● **TASK DETAILS**
Copy the lines below verbatim, omitting the pictures.

● **EXTRACTED MATERIAL**
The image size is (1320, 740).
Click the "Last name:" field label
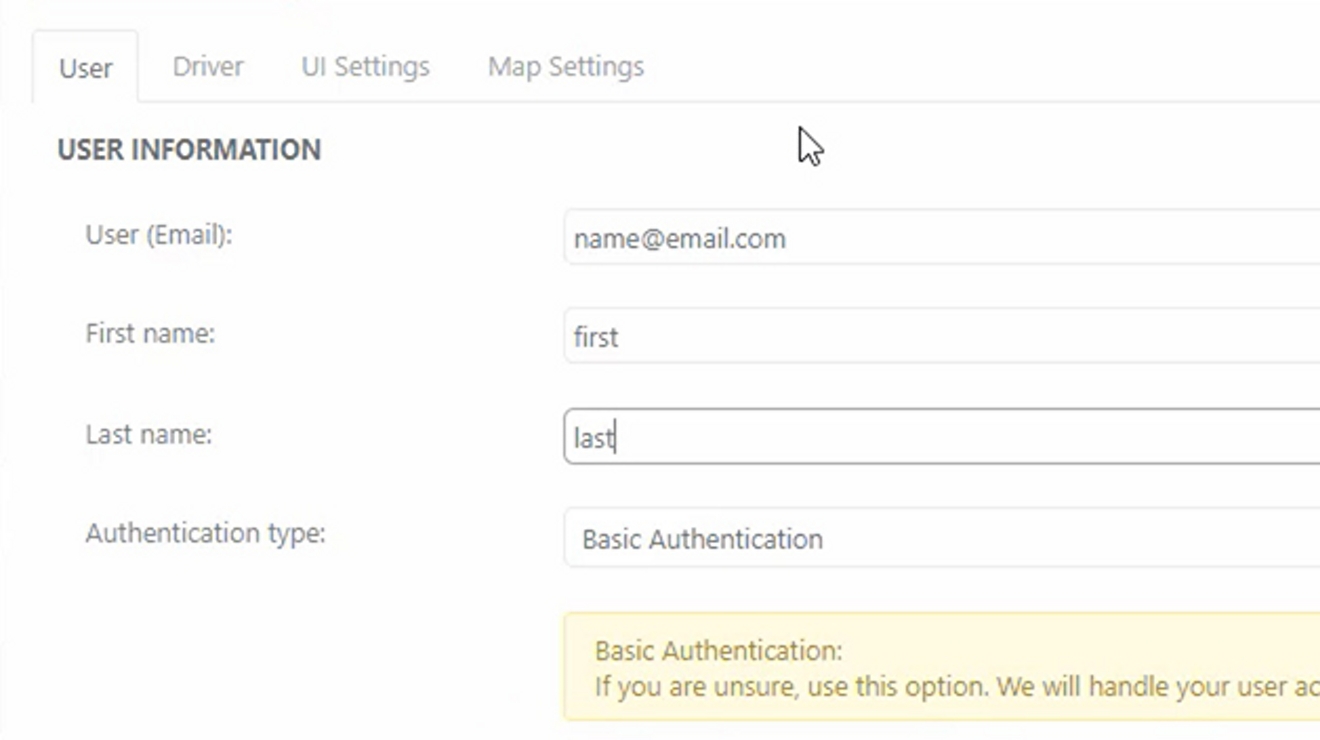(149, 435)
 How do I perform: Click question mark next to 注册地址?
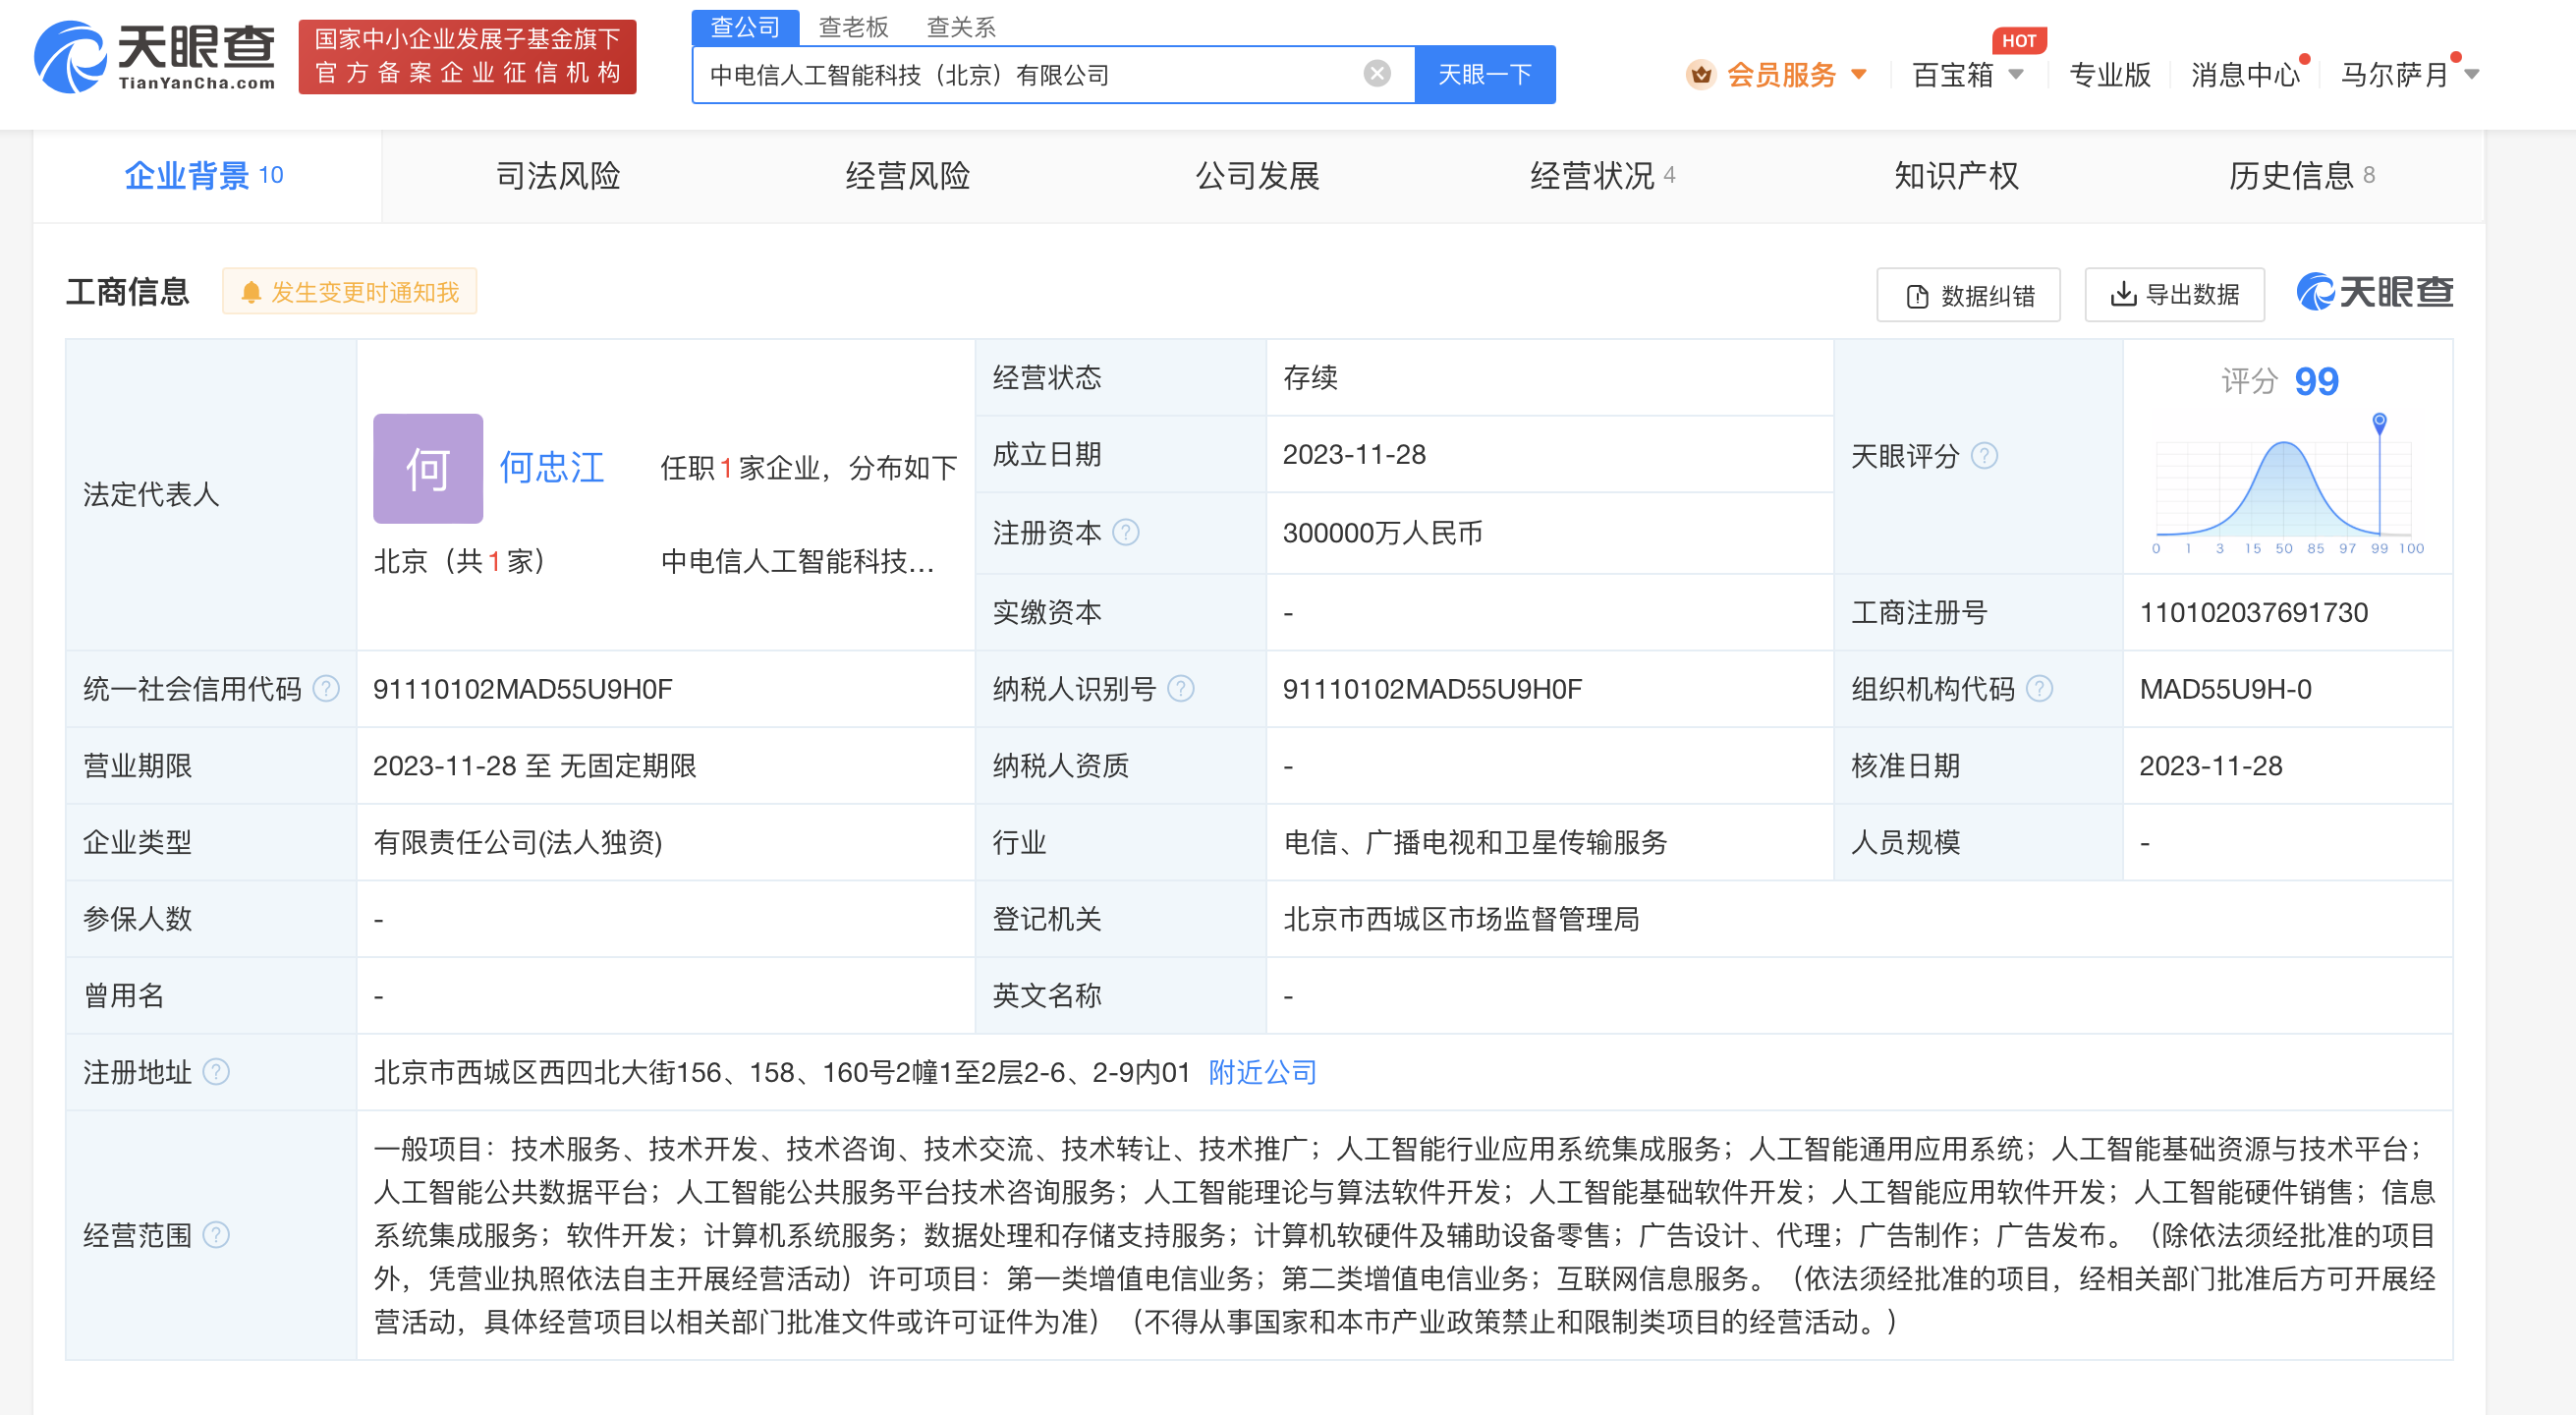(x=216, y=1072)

● **ANSWER TO THE TASK**
The image size is (1320, 740).
Click the "Last name:" field label
(149, 435)
 How do I perform: Click question mark next to 注册地址?
(x=216, y=1072)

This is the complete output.